From the line containing "Screen dimensions: 1255x689" down to the last line of the material, return those lines verbatim and only those.
(Records for the exercise begins)
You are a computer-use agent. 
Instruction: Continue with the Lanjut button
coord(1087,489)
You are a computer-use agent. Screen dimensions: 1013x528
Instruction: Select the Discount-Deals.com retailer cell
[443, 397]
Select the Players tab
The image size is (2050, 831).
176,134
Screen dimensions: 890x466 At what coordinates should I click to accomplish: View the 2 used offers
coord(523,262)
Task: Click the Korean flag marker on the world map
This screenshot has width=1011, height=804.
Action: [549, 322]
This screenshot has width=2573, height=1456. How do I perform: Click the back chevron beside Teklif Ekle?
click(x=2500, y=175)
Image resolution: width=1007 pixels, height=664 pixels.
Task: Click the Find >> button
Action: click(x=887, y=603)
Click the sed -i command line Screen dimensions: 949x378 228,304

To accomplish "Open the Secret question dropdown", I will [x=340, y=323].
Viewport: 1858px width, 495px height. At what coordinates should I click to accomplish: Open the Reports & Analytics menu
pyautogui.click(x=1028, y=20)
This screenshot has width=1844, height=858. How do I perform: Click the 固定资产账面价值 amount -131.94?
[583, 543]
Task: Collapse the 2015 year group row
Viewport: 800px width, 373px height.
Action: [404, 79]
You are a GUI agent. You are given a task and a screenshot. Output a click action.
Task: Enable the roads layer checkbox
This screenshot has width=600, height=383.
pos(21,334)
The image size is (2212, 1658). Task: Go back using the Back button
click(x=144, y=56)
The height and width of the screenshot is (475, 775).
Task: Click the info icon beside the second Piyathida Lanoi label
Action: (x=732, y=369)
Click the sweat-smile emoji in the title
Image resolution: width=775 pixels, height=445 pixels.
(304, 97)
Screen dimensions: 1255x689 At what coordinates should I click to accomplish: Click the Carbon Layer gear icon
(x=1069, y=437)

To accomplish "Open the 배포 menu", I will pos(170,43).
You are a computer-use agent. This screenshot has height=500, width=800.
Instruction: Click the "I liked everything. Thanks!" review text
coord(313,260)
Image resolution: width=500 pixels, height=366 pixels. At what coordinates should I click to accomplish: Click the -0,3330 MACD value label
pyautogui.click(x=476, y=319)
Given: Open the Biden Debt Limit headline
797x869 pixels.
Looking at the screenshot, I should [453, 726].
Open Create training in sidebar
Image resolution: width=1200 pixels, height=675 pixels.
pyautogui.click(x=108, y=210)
(Records for the exercise ends)
# [Exercise answer]
Screen dimensions: 1255x689 At what coordinates should I click to accomplish: Click the Carbon Layer gear icon
(x=1069, y=437)

To accomplish "Open the 배포 menu", I will pos(170,43).
You are a computer-use agent. This screenshot has height=500, width=800.
Instruction: Click the "I liked everything. Thanks!" review text
coord(313,260)
Image resolution: width=500 pixels, height=366 pixels. At what coordinates should I click to accomplish: Click the -0,3330 MACD value label
pyautogui.click(x=476, y=319)
Given: Open the Biden Debt Limit headline
797x869 pixels.
Looking at the screenshot, I should [453, 726].
Open Create training in sidebar
Image resolution: width=1200 pixels, height=675 pixels.
pyautogui.click(x=108, y=210)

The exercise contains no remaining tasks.